CSS Florida. The CSS Chattahoochee looked similar to this. Naval History and Heritage Command.

Friday, May 23, 2014

Ambush of the USS Columbine on the St. Johns River, Florida

Confederate cavalry Capt. John J. Dickison. Florida State Archives, Florida Memory Project.

One of the Confederate heroes of the war in Florida was Capt. John Jackson Dickison. He was born in Virginia, but moved to Florida prior to the war and established a plantation north of current-day Ocala. At the start of the Civil War, he joined the Confederate military effort and established two army units before finally assembling Company H of the Second Florida Cavalry, C.S. He acquired a detailed knowledge of the back roads and terrain of the Florida peninsula, which made him a constant threat to Union military actions, and time and time again, he waged an audacious guerilla campaign which constantly embarrassed and defeated the Union Army.

In April 1864, Union General George H. Gordon received intelligence that his troops garrisoned in Volusia, Florida, might be besieged by Confederate forces. He marshaled his resources and on 21 May 1864, he departed Jacksonville with troops upriver on Army transports, accompanied by the gunboat USS Ottawa (a “90-day” gunboat) and the armed tugboat USS Columbine. They arrived at Volusia, and found that the garrison there was not at all threatened.

Gen. Gordon departed northward by land with his forces to return to Jacksonville, and had the navy flotilla accompanying him return by river to the city. The Ottawa headed downriver with the Army transports and left the Columbine at Volusia for another day or so to provide additional fire support “just in case.” Capt. Dickison actually attacked the Ottawa and its transports while they were at anchor off Picolata on 22 May 1864. He found out from intelligence picked up by some sly southern ladies that the Columbine would be coming back downriver in the next couple days.

Dickison deployed two field guns and his sharpshooters in the swamps on the banks of the St.

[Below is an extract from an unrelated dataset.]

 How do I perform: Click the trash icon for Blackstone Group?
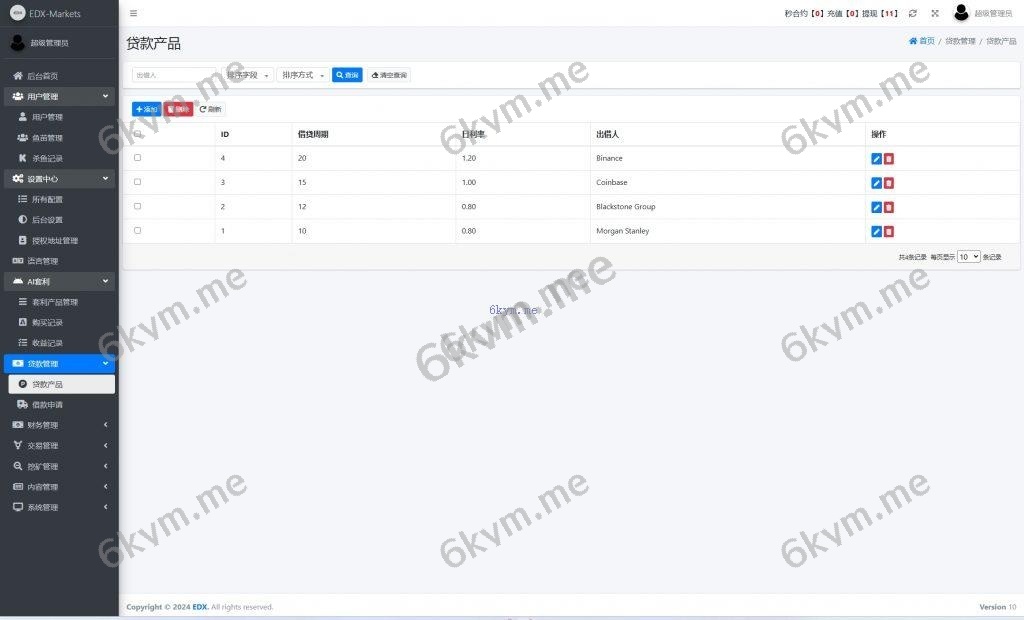click(x=889, y=207)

Johns River near a location known as Horse Landing. The afternoon of 23 May 1864, a smudge of coal smoke on the upriver horizon indicated that the Columbine was coming down.  Surprisingly, her commander, Acting Ensign Frank Sanborn, expected a possible ambush at Horse Landing and had his guns fire a few shells into the adjacent swamps. Dickison and his men took cover and re-manned their positions after the USN gunboat ceased firing. As the tug passed by at a range of about 60 yards, Dickison’s men opened fire. The first salvos were deadly, disabling the ship’s rudder, killing most of the men in the pilothouse, and causing other damage. Although Sanborn and his crew put up a gallant defense, many of the men on board were African-american soldiers and feared for their lives, so they began to jump overboard and try to make their way to shore. Sanborn surrendered the ship and remaining crew to Dickison, who confiscated all of the weaponry and supplies he could off of the ship, including its two Dahlgren boat howitzers. He then burned and sank the ship due to fears that the Ottawa would be back upriver soon to provide defense/revenge.

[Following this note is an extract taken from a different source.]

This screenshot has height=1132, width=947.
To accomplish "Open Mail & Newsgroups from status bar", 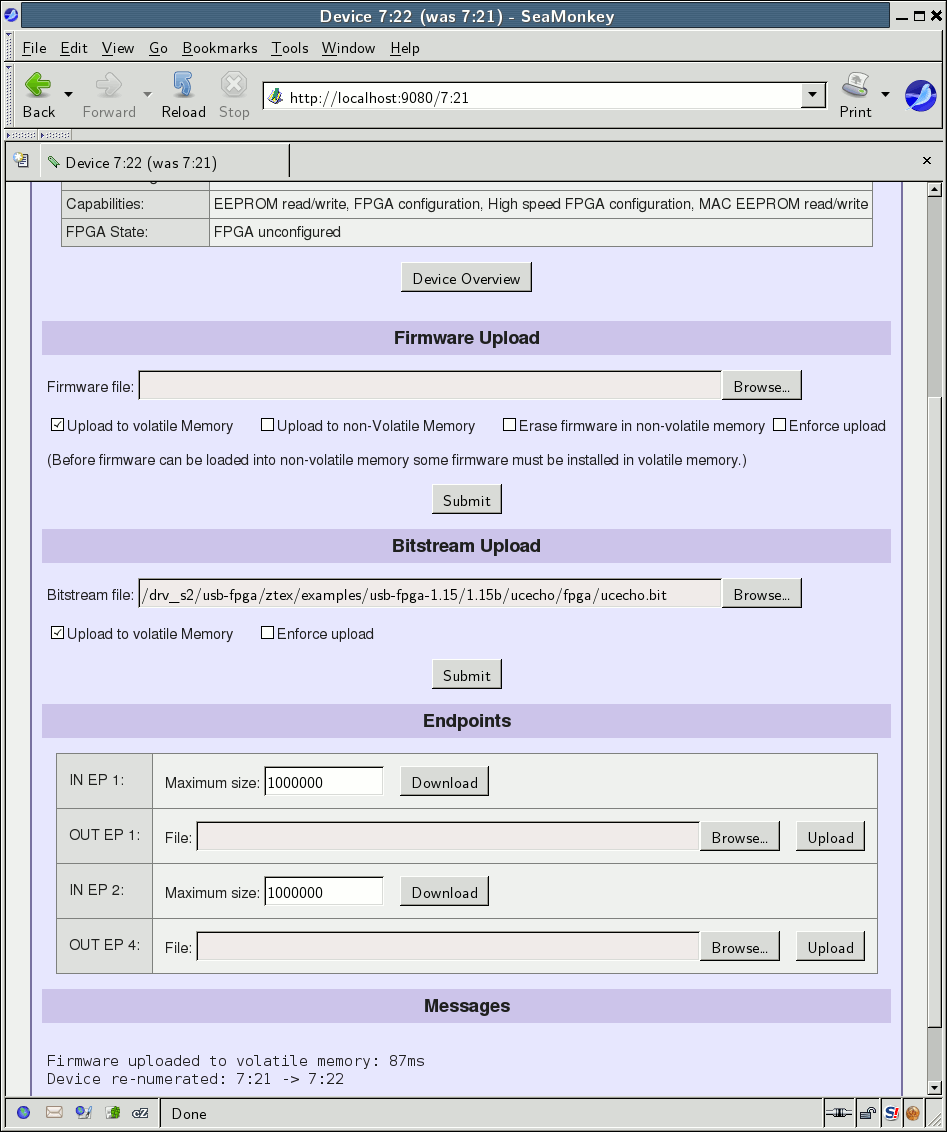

This was the first known defeat/sinking of a U.S. Navy vessel by a land based force. “Urban legend” has it that Confederate Gen. Nathan Bedford Forrest heard about this action and, determined to not let some “Florida cracker” get all this glory, attacked and sunk a number of Union vessels (both warships and transports) on the Mississippi. I’m not so sure about this, myself. I think both Dickison and Forrest were “cut from the same type of cloth” and conducted their actions independently. Any thoughts or clarification from our devoted readers out there would  be welcome.

Dickison and his forces attacking the Columbine on the St. Johns River. Florida State Archives, Florida Memory Project.